Scott Beattie

Personal information
- Nationality: British
- Born: 4 December 1998 (age 27) Morpeth, England

Sport
- Sport: Athletics
- Event: Long distance running

Achievements and titles
- Personal bests: 1500m: 3:39.71 (London, 2024) 3000m: 7:43.48 (London, 2024) 5000m: 13:19.41 (Maisons-Laffitte, 2024) 10000m: 27:23.20 (San Juan Capistrano, 2026) 5km (road): 13:32 (Riga, 2023) 10km (road): 27 :41 (Valencia, 2026)

= Scott Beattie (runner) =

British athlete (born 1998)

Scott Beattie (born 4 December 1998) is a British long-distance runner. He won the 2023 British national 5 km road running title.

==Biography==
A former student at the University of Tulsa, Beattie runs for the Morpeth Harriers athletics club. He won the British national 5K run road title in Newcastle upon Tyne in September 2023.

Beattie made his British representative debut in finishing ninth in the 2023 World Athletics Road Running Championships 5 km race in Riga. In January 2024, he placed fourth behind Berihu Aregawi, Aarón Las Heras and Mohamed Katir at the San Silvestre Vallecana, a World Athletics Elite Label road race, in Madrid, Spain, running 27:58 for the 10 km road race.

Beattie finished fourth at the 2024 UK Athletics Championships over 5000 metres. He finished second behind Marc Scott at the UK Athletics 5K Road Running Championships on 6 September 2024.

In November 2024, he finished third at the Liverpool Cross Challenge, which doubled up as the British trials for the European Cross Country Championship. He was subsequently selected for the British team for the 2024 European Cross Country Championships in Antalya, Turkey, however he was unable to travel due to an issue with his passport.
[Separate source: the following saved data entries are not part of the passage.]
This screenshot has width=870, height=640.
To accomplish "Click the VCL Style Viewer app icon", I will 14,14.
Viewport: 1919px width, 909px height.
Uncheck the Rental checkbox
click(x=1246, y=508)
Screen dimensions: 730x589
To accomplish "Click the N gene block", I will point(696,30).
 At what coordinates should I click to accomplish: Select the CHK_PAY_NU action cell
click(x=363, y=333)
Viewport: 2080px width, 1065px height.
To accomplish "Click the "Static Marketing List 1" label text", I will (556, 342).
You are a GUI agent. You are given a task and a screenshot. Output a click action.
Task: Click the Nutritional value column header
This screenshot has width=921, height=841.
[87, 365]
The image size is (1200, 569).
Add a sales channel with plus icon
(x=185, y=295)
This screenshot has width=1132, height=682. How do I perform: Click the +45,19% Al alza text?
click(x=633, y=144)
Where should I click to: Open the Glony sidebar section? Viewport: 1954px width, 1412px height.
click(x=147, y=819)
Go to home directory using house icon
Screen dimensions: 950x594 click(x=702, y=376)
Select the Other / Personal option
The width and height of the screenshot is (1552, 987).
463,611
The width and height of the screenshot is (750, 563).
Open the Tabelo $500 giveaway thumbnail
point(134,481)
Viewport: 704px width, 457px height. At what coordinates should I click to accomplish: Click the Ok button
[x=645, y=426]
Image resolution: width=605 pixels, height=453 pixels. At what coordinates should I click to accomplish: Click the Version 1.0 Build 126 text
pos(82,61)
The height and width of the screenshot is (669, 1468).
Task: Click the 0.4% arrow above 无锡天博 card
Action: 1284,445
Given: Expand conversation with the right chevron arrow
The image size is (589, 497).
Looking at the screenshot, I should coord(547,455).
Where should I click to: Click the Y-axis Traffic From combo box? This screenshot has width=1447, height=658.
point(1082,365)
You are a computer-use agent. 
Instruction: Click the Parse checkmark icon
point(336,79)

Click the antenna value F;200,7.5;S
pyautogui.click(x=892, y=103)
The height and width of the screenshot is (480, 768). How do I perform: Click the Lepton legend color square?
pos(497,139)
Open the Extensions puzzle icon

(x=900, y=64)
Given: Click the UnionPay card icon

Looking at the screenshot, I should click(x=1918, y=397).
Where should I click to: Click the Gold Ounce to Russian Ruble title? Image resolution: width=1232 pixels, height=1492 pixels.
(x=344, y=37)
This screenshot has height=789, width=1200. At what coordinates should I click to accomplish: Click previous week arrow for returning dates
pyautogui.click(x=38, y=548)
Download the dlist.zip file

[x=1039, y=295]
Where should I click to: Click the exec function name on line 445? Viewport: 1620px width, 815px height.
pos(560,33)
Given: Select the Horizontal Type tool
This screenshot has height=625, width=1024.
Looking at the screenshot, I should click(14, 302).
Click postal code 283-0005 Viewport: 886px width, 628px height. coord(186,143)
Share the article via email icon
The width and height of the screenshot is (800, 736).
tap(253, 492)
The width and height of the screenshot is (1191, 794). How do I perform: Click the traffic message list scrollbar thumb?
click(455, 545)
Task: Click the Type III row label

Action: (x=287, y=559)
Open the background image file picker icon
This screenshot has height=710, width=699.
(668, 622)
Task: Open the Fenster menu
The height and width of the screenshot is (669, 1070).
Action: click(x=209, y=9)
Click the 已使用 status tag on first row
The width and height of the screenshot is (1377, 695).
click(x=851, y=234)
Beattie won the 2025 Liverpool Cross Challenge to gain automatic selection for the 2025 European Cross Country Championships, finishing ahead of fellow Morpeth Harrier Rory Leonard. At the championships, he narrowly missed a bronze medal on a photo finish, credited with the same time as Dominic Lobalu, with the British men’s team placing fourth. Later that month, Beattie won in Newcastle on New Year's Eve over 5 km at the inaugural HogmanHoway race ahead of Aron Gebremariam.

Competing in Valencia on 11 January 2026, he ran a personal best over 10 km, with 27:41, 3 seconds outside the British record. In March, he ran a 10,000 metres personal best of 27:23.20 at The Ten in San Juan Capistrano. On 21 June 2026, he placed fourth over 5000 metres at the 2026 UK Athletics Championships. He was selected to represent England at the 2026 Commonwealth Games in Glasgow, placing fifth with 27:54.50 in the men's 10,000 metres. Representing Great Britain in the 10,000 metres at the 2026 European Athletics Championships in Birmingham on 15 August, he finished 15th in 28:50.35.